In my experience as a devoted reader of The Baby-sitters Club, these books were quite popular among girls my age during our elementary school careers in the mid 1990s. Each week when our class would go to the school library we would scour the shelves for The Baby-Sitters Club novels, seeking one that we had not yet read. If memory serves, these books always had very tattered covers. This could be for a couple of reasons: One, that elementary school children are incapable of not destroying something as delicate as a paperback novel; or two, that these books exchanged hands between many elementary school girls. During the summers the search for unread Baby-sitters Club books would be transplanted to the public library, which always had a much larger selection of tattered cover books about a certain group of babysitters. Through the years and many dedicated search efforts, I never came across any boys who read the series. If boys did, they certainly did not advertise their interests.
Beginning in 1986, Ann M. Martin began writing novels centered about middle school aged children who ran a babysitting business. These middle school children worked to fulfill the need for babysitters in their neighborhood. Her novels were published from 1986 until 2000 and sold approximately 170 million copies. 131 novels were published; this number does not include the special edition novels or subsequent series that sprouted after the initial success of The Baby-sitters Club novels. Of the ten main characters that Martin developed in her novels, only one of them was male.

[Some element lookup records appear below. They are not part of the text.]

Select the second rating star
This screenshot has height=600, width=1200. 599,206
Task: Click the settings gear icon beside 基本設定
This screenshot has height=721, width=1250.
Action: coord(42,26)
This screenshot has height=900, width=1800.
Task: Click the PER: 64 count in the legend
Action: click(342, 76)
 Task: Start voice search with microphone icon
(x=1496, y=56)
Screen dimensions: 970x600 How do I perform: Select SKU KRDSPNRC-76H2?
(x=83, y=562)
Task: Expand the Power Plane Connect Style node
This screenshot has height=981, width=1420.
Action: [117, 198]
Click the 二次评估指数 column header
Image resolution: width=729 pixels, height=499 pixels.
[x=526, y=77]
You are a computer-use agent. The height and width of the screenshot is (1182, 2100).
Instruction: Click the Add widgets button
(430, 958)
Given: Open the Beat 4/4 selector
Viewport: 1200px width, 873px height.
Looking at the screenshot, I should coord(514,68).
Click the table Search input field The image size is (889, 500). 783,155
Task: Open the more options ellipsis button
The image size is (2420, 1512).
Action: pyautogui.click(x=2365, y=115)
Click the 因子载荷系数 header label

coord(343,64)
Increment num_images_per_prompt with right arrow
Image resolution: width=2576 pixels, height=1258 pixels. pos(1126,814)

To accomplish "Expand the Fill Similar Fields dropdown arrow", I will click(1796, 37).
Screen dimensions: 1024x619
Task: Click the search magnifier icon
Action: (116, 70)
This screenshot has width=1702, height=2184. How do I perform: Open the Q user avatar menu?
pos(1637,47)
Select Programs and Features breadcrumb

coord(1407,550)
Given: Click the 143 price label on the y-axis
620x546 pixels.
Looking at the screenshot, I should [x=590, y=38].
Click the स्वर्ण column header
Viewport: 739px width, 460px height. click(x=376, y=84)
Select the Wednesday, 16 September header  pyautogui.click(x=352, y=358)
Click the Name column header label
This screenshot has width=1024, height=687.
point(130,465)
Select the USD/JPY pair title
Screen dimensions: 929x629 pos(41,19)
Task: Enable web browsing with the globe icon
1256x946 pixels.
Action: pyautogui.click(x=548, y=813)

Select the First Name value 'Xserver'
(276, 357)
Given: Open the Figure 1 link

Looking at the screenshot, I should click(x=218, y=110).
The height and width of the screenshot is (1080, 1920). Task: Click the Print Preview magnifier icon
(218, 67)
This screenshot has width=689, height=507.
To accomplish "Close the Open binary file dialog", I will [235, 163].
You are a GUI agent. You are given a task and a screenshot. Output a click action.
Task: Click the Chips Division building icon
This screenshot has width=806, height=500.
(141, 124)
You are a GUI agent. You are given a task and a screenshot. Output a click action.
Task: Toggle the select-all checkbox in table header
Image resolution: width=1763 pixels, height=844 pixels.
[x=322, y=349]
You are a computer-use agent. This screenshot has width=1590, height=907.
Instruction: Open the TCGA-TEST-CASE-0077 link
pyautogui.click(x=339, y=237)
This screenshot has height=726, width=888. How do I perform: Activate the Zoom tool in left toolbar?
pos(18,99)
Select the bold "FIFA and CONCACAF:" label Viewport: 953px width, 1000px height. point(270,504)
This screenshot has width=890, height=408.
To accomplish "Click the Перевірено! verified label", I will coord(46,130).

In Elizabeth Segel’s discussion of gender and its relation to childhood reading, she suggests that “boys [venture] into the territory of girls’ reading only with considerable trepidation” (73). The Baby-sitters Club series was quite obviously marketed to girls. If the flowery and brightly colored covers did not dissuade boys from reading the series, the cast of main characters that only included one male might have. The series seems to reinforce the gender role of females as caretakers; in her writings Segel discusses how literature that is specifically catered to girls tends to reinforce ideas such as these. It appears that in writing the series Martin does attempt to reach out to male readers through the inclusion of a male babysitter. However, whether or not this was enough to induct male readers into a predominantly female following is difficult to say. As Segel plainly puts it: “reading a book about a girl is still cause for embarrassment for many young readers” (76).